Post: **Newbie-first rental investment**

Tanner Lewis
Posted
  • Lender
  • Austin, TX
  • Posts 447
  • Votes 441

I would rehab it to what other sales/rentals in your market have. If you put more into it, you probably won't see much of a value add. If you plan to rent it out, the main thing is to make sure it is durable and can withstand tenant wear and tear. 
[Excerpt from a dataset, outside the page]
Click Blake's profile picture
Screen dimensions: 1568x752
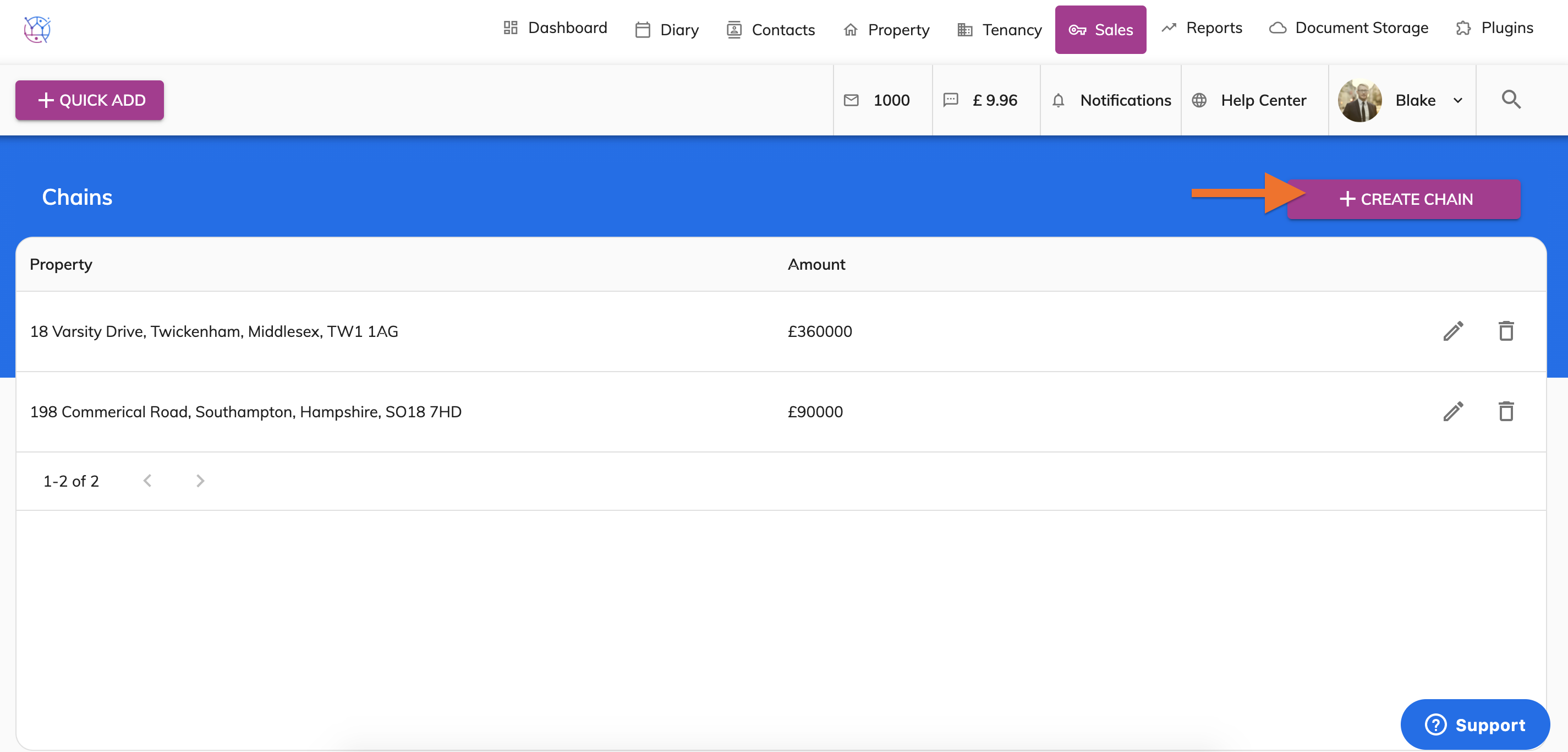click(x=1360, y=101)
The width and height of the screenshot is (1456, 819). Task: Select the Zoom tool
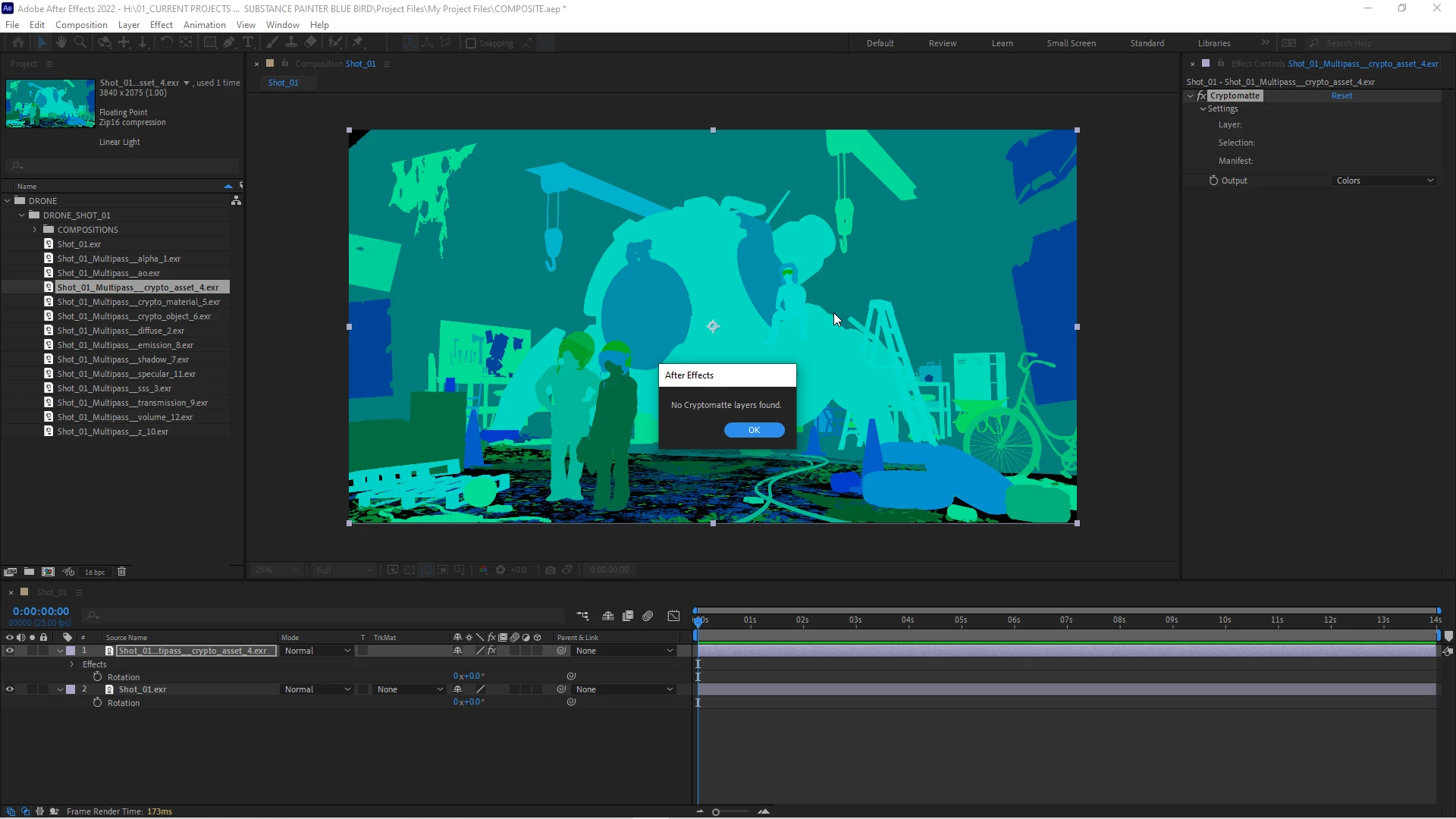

Post: Getting our feet wet

Tanner Lewis
Posted
  • Lender
  • Austin, TX
  • Posts 447
  • Votes 441

I would consider cash-out, refinancing the deal, and buying out your brother-in-law. Since it is vacant, this would probably work best with a conventional loan, and the proceeds would be used to pay for the reno + buyout. Once you finish the rehab and get a tenant in place, you can go ahead and refinance it again with a DSCR loan if the cash-out amount makes sense

Post: DSCR or HELOC?

Tanner Lewis
Posted
  • Lender
  • Austin, TX
  • Posts 447
  • Votes 441

DSCR loans are based on the projected income for a property (for an acquisition) or actual income (for refinances). A mid-term rental would be treated like an STR acquisition, and you would use AirDNA's projected income to qualify.

Post: Can I sell my STR for more than market value if I have established revenue?

Tanner Lewis
Posted
  • Lender
  • Austin, TX
  • Posts 447
  • Votes 441

Anything 1-4 units will be primarily valued off of the sales comp approach, anything multifamily will be valued off of the income approach. So no, your deal will be comped with other deals in the area and will appraise for the same value. 

Post: Rental Price Benchmarking

Tanner Lewis
Posted
  • Lender
  • Austin, TX
  • Posts 447
  • Votes 441
Quote from @Andrew Steffens:

+1 for @Michael Baum.  My preference is use AirDNA (premium) which include links to comps then double check their calendar/pricing.  Good luck!

Rabbu is also solid, but the standard for lenders is AirDNA. I would use the lower of the two for your projections, but they pretty much both pull from Airbnb and VRBO

Post: Use a line of credit from a vacation home to buy a primary residence?

Tanner Lewis
Posted
  • Lender
  • Austin, TX
  • Posts 447
  • Votes 441
Quote from @Calvin Matthews:
Quote from @Tanner Lewis:

There are not many LOC products available for investment properties. Are you looking for one because you are locked in at a low interest rate? If the property has been used as a rental property, it might be worth exploring refinancing with a DSCR loan.


Hello, thanks for your reply. Correct we bought our vacation home in October 2021 so our interest rate is under 3% and therefore "I don't think" (because I'm still new to this and am up for any smart option) a cash out refinance would be smart in our situation. I've heard of DSCR loans on the Bigger Pockets podcast so I need to re-listen to this option. Thanks again.

That is what I figured! You could explore moving into the property and taking out a HELOC. I am not a conventional lender, but I am sure that there is some seasoning involved in living in the property to take out a HELOC.